### Record excerpts
━━━━━━━━━━━━━━━━

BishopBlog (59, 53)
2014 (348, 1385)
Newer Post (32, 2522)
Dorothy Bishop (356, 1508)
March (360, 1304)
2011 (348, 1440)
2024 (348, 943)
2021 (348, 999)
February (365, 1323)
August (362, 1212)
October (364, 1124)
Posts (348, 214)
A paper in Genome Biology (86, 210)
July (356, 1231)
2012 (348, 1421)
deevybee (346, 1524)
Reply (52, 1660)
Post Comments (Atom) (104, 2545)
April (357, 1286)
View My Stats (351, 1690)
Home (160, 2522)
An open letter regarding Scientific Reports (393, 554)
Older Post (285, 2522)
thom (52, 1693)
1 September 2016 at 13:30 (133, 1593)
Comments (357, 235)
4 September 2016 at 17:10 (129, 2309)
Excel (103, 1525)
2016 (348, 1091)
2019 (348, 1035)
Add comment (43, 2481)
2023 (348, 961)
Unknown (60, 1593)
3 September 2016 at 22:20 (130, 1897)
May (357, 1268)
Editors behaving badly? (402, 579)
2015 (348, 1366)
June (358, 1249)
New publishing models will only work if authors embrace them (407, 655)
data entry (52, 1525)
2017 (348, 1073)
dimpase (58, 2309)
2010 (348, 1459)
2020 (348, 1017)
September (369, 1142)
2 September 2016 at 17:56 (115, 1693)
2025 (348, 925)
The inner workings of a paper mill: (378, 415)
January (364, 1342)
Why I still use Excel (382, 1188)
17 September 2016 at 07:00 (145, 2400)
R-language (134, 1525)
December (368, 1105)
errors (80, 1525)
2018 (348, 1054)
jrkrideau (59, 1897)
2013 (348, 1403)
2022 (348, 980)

━━━━━━━━━━━━━━━━

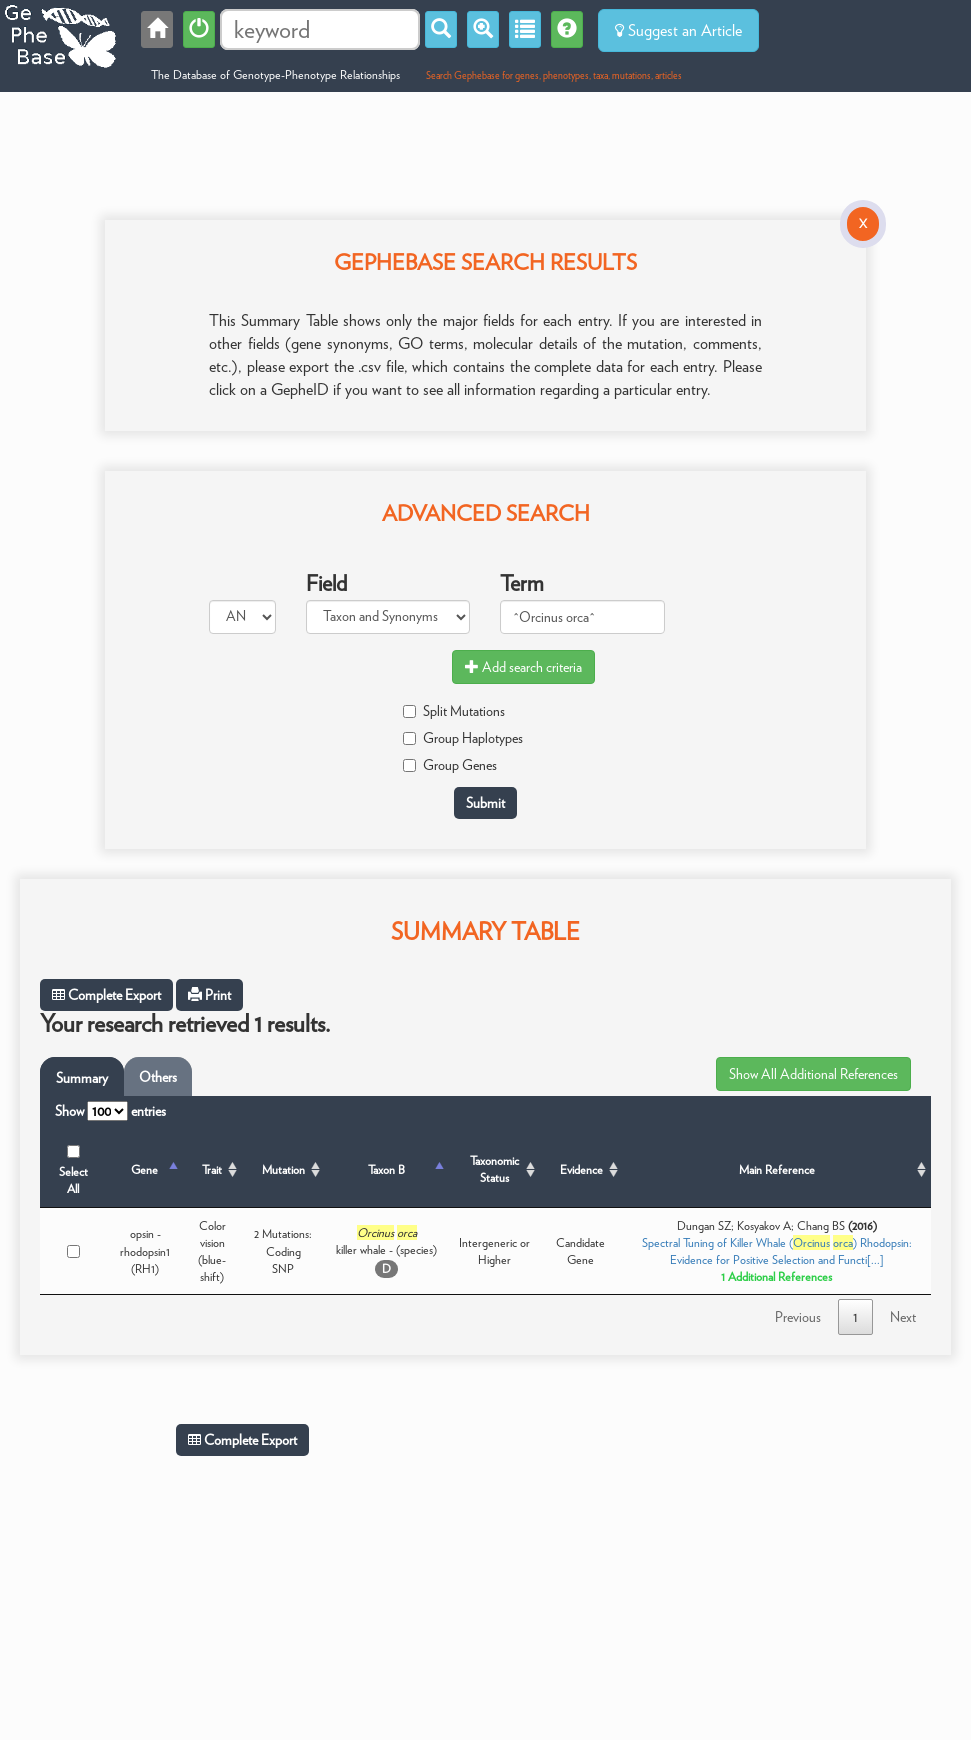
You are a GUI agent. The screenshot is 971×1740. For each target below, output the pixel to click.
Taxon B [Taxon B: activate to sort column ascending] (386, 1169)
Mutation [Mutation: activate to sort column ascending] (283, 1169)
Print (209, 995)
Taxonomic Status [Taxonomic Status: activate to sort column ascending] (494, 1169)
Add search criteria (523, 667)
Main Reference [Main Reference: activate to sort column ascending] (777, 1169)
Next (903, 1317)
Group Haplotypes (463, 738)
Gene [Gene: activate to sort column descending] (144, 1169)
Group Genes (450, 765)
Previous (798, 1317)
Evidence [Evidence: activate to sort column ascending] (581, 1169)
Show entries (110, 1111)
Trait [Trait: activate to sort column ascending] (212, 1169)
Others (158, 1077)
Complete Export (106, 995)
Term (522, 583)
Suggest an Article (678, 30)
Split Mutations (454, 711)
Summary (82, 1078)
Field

━━━━━━━━━━━━━━━━

### Task to complete
Using the material above, gather every line that includes "September".

### Your solution
1 September 2016 at 13:30 (133, 1593)
4 September 2016 at 17:10 (129, 2309)
3 September 2016 at 22:20 (130, 1897)
September (369, 1142)
2 September 2016 at 17:56 (115, 1693)
17 September 2016 at 07:00 (145, 2400)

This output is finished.